While on the “A Perfect Fit: Understanding the PCI Security Standards“ Webcast this morning.
There were a few things that I took note of that are worth repeating:
PCI Compliance (Fines, Dates, etc) is enforced by Card Associations/Brands and their Acquirers not the PCI Council.
There was a neat chart that depicted the relationship between the different standards:
I learned of three new “Fact Sheets” published by PCICo From: https://www.pcisecuritystandards.org/education/fact_sheets.shtml
Payment Card Industry Security Standards Overview
PCI security standards are technical and operational requirements set by the Payment Card Industry Security Standards Council to protect cardholder payment data.
Getting Started with PCI Data Security Standard
PCI security for merchants and payment card processors is the vital byproduct of applying information security best practices in the Payment Card Industry Data Security Standard (PCI DSS).
Ten Common Myths of PCI DSS
The Payment Card Industry Data Security Standard (PCI DSS) secures cardholder payment data that is stored, processed or transmitted by merchants and processors.
The Ten Commons Myths of PCI DSS is quite good (I especially like the first 4 of these),
Myth 1 – One vendor and product will make us compliant
Many vendors offer an array of software and services for PCI compliance. No single vendor or product, however, fully addresses all 12 requirements of PCI DSS. When marketing focuses on one product’s capabilities and excludes positioning these with other requirements of PCI DSS, the resulting perception of a “silver bullet” might lead some to believe that the point product provides “compliance,” when it’s really implementing just one or a few pieces of the standard.
-- Take a second and read through the audit procedures, especially section 12, how is a product going to to this ? find all of the other sections that a product cannot address., in my experience products can address a fraction of the requirements, they are met by processes around systems and their logical controls. Products can you you address Encryption, Log Management, Firewalling, IDS/IPS, File Integrity Monitoring, Anti-Virus/Malware, Vulnerability Assessment, among others – but each of these still will require operational processes and monitoring controls.
Myth 2 – Outsourcing card processing makes us compliant
Outsourcing simplifies payment card processing but does not provide automatic compliance. Don’t forget to address policies and procedures for cardholder transactions and data processing. Your business must protect cardholder payment data when you receive it, and process charge backs and refunds. You must also ensure that providers’ applications and card payment terminals comply with respective PCI standards and do not store sensitive cardholder data. You should request a certificate of compliance annually from providers.
-- There are other business processes in place that deal with payment cards that are not necessary apparent, and while you can use out-sourcing to reduce scope, you will still have work to do. There are no real shortcuts here.

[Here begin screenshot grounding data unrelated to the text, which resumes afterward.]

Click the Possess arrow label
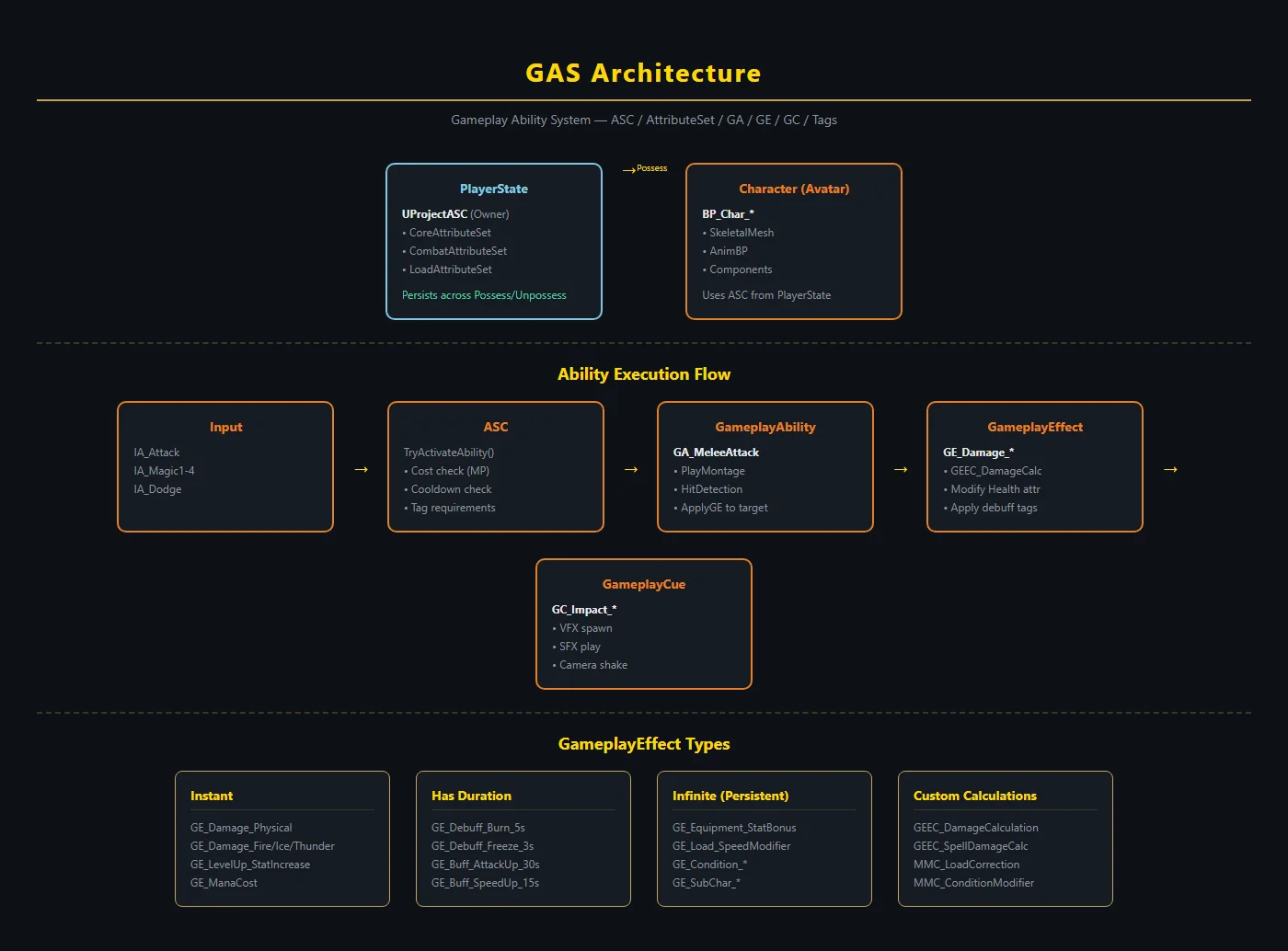The image size is (1288, 951). [645, 168]
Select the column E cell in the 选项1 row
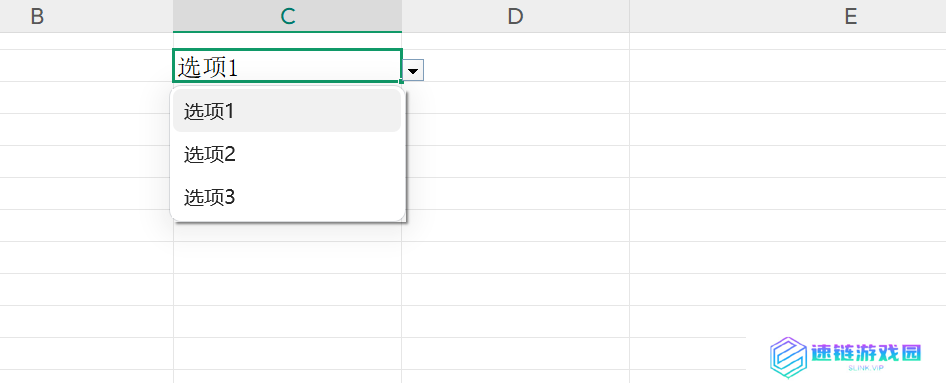The width and height of the screenshot is (946, 383). point(788,66)
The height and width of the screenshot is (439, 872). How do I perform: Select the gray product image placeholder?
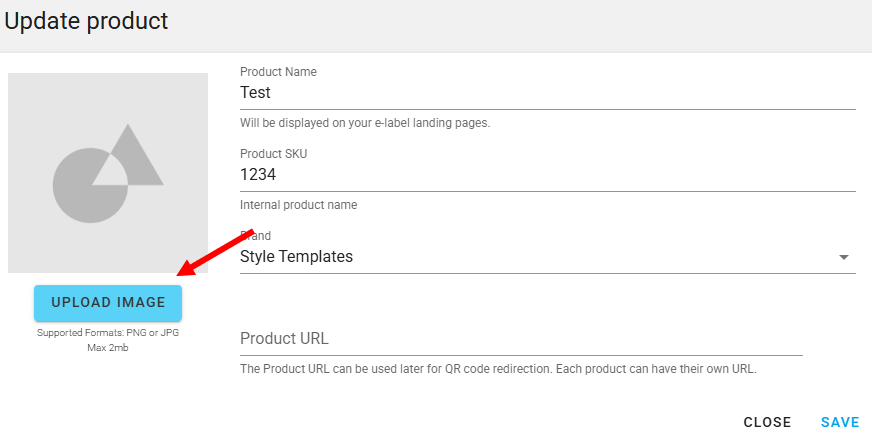[x=108, y=173]
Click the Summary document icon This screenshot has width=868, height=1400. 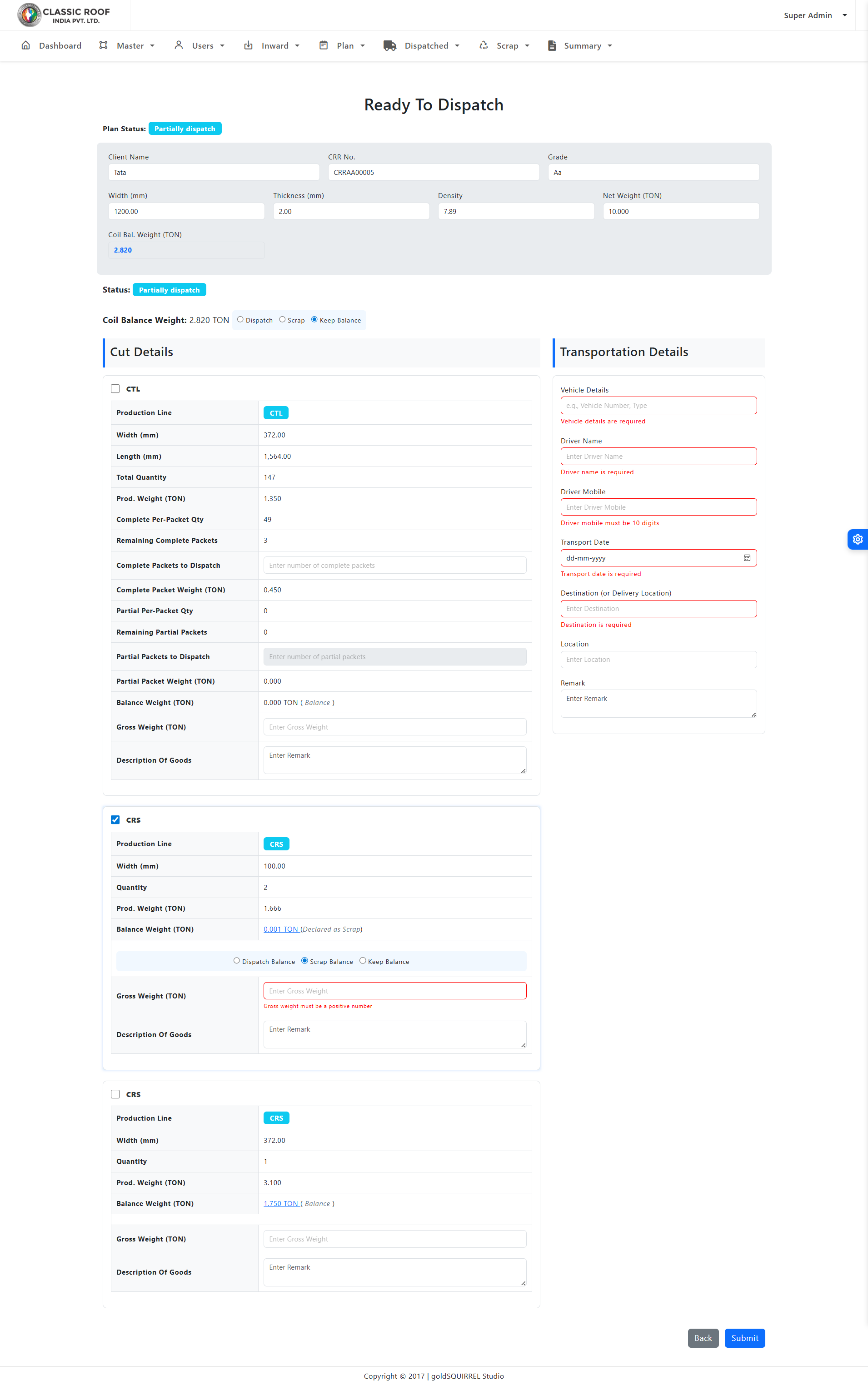tap(552, 46)
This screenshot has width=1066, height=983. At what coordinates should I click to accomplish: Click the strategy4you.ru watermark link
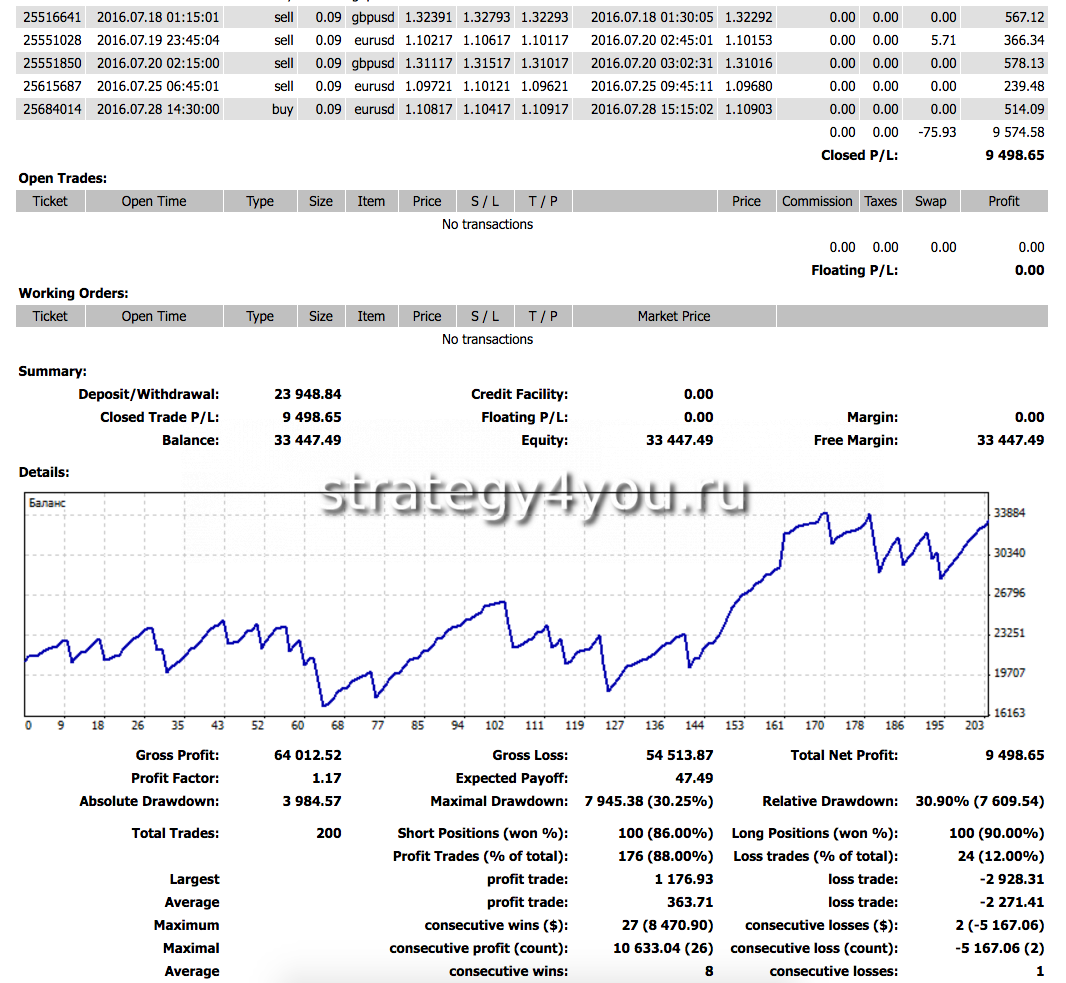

Myth 3 – PCI compliance is an IT project
The IT staff implements technical and operational aspects of PCI-related systems, but compliance to the payment brand’s programs is much more than a “project” with a beginning and end – it’s an ongoing process of assessment, remediation and reporting. PCI compliance is a business issue that is best addressed by a multi-disciplinary team. The risks of compromise are financial and reputational, so they affect the whole organization. Be sure your business addresses policies and procedures as they apply to the entire card payment acceptance and
-- Too many times have I seem IT Audits or IT Reviews dropped on a IT Manager because it has “IT” in it, There is much more business and process and operational and organization controls then logical controls in the PCI Standard. IT supports business processes and is an enabler, you need business and department heads involved with PCI Compliance, especially to explain and understand the flow of cardholder data that IT may not know about.
Myth 4 – PCI will make us secure
Successful completion of a system scan or audit for PCI is but a snapshot in time. Security exploits are non-stop and get stronger every day, which is why PCI compliance efforts must be a continuous process of assessment and remediation to ensure safety of cardholder data.
-- Compliance != Security && Security != Risk Management (Compliance does not equal Security and Security does not equal Risk Management) – The PCI Standard is a baseline that is a best-practice approach to payment card security, it is not a risk based approach that is tied to your your organizational Risk Assessments and will not address non-payment assets or information. Compliance is a snapshot in time, you need to make sure that the processes are operating effectively after the review/audit has been performed. The process should also include continuous assessment of risk and implementation of controls to reduce the risk of new threats.